WHAT IS REQUIRED: All that is wanted is the exact text of each line from the one with "How do I perform: Click the Edit" to the close of the listing, ends included.
--
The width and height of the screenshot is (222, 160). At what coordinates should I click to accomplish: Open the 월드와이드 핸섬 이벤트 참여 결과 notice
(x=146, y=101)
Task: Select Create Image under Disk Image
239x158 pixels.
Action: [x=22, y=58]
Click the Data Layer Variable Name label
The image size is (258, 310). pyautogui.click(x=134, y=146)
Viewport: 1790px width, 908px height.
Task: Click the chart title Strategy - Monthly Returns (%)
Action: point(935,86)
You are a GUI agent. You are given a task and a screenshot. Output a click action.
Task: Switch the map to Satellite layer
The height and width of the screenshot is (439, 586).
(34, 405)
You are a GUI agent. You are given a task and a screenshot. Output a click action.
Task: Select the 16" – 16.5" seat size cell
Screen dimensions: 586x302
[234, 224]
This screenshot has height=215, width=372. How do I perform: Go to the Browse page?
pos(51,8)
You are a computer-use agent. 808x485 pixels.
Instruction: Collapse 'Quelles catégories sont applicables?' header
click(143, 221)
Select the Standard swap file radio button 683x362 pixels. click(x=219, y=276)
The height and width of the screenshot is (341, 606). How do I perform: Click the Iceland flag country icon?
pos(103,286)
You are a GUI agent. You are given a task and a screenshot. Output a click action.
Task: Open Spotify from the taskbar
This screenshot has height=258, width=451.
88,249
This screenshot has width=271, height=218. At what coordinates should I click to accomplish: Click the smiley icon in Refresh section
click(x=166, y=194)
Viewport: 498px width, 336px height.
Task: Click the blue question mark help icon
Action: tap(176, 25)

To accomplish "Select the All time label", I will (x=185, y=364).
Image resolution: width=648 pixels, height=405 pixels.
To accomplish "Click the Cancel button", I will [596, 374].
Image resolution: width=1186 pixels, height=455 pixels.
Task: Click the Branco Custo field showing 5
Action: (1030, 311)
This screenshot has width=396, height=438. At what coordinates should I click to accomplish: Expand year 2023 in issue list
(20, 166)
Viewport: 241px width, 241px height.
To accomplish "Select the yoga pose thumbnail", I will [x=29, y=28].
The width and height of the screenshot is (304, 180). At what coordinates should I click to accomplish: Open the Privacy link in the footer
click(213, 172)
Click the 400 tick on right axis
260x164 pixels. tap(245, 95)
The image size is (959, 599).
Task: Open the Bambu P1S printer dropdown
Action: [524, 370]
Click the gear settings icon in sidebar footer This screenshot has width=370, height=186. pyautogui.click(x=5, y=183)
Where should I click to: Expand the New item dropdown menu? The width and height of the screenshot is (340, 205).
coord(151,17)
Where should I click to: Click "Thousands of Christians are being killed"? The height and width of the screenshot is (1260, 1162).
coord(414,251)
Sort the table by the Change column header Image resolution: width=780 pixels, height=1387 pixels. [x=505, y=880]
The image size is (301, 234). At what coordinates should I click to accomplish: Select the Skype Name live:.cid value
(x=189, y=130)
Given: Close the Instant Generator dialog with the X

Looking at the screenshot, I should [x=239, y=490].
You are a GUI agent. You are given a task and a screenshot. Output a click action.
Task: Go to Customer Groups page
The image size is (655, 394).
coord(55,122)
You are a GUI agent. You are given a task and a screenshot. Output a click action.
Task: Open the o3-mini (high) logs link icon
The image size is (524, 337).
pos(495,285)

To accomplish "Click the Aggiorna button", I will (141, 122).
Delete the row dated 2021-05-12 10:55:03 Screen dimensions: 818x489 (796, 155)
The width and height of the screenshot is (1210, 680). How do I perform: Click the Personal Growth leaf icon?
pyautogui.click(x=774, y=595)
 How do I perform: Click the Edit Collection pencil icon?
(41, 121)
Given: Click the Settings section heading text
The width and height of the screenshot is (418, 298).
--
SOLUTION TO THE EXERCISE:
 How do I perform: Click the Edit Collection pencil icon?
(41, 121)
Given: Click the Settings section heading text
The width and height of the screenshot is (418, 298).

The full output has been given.